Genuinely helping people to recover

From: Mark Turnbull, support worker, Irwell Valley Housing Association, Greater Manchester
Date: June 8, 2007

This man changed my life. After seven years of studying psychology this man came along and un-jargonised the myths about mental illness.

Now his words and the work of the hearing voices network dominate my approach and I am genuinely helping people recover. Thanks Peter!

.....

Highlights real problems

From: Andrea Hanley, student nurse, Manchester University
Date: September 24, 2008

I attended a lecture today delivered by Mr Bullimore, it was a real sit up and listen moment. He had the full attention of a lecture theatre of approx 150 people within the first minute! What an amazing story and heart warming too.

Peter gave the lecture in a manner that included humour but highlighted the very real problems that people with mental health issues face every day.

As a student studying adult branch an insight to mental health is always welcome as it is barely touched on at all during the branch years training.
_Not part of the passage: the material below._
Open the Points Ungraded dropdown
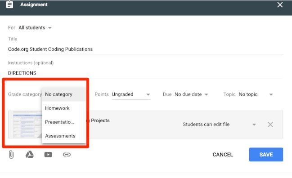 pyautogui.click(x=131, y=94)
Thank you Peter, it really has given my colleagues and I something to think about.

.....

Inspired

From: Sharon Stansil, mental health nursing student, Canterbury Christchurch University, Kent
Date: November 13, 2008

In May 2007 I attended a training course on Hearing Voices. The short role play gave real insight into what it must be like to hear voices. Peter Bullimore's story inspired me to want to make a difference, to question existing medical views and look at mental health from a different perspective. This gave me a thirst for knowledge and has led me from support worker to student nurse. I am currently in my second year of university.